The Government of Kenya joined the global movement for Scaling up Nutrition (SUN) in November 2012 and committed to addressing malnutrition in all its forms using a multi sectoral approach. The movement has drawn attention and interest from diverse stakeholders over a short duration of time, demonstrating its enormous potential. Currently, there are six networks that include the government, donor agencies, academia-research, UN, Civil Society Alliance and the business network. These networks are coordinated by the government SUN focal point.

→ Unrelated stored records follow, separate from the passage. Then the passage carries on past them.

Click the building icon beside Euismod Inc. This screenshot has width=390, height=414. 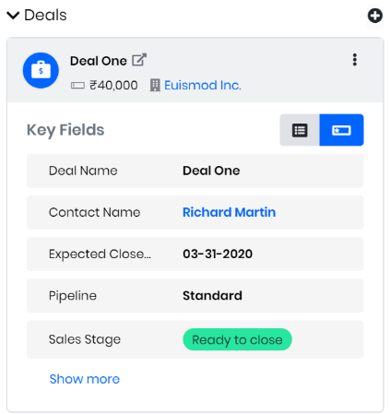click(x=155, y=85)
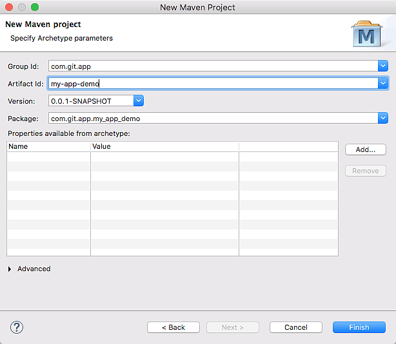Screen dimensions: 396x344
Task: Click the help question mark icon
Action: coord(17,327)
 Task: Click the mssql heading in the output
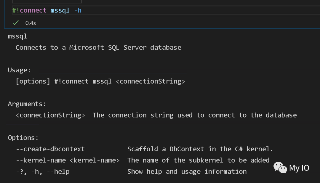pyautogui.click(x=17, y=36)
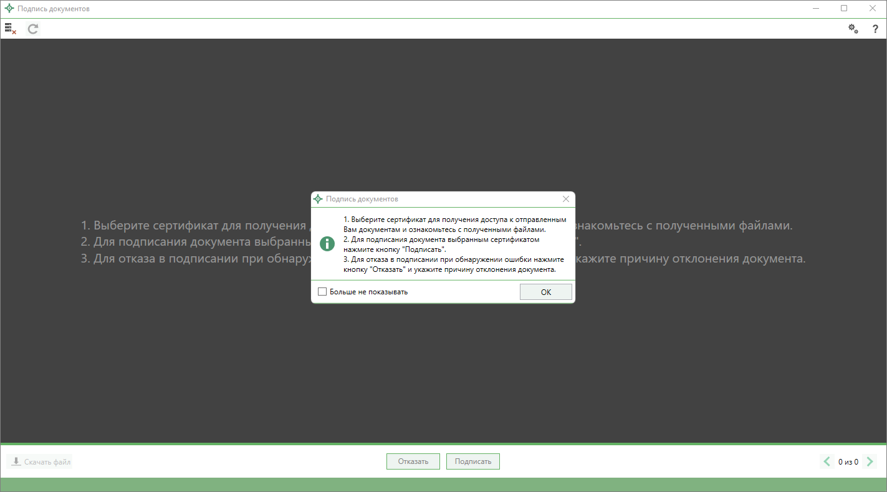Click the list icon with red cross

click(x=10, y=29)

Key achievements to date include an improved policy environment, enhanced coordinated approach to implementation, monitoring and evaluation of nutrition programs as evidenced by the National Nutrition Action Plan, adoption of a set of high impact nutrition interventions and enhanced government leadership and coordination of the SUN movement in Kenya. This has in part contributed to progress made in tackling malnutrition in recent years, with the Global Nutrition Report 2015, identifying Kenya as the only country that is on course to meet all five of the World Health Assembly maternal and child nutrition targets. Despite these achievements, malnutrition in Kenya remains a major challenge with a crippling effect on the health status of the population and the country’s economic potential. Regional disparities in levels of malnutrition still exist in the country and overnutrition rates are on the rise. Under and overnutrition in Kenya remains a major burden. A key pathway in addressing malnutrition is enhanced use of research to support national advocacy, planning, policy and programme development, implementation, monitoring and evaluation.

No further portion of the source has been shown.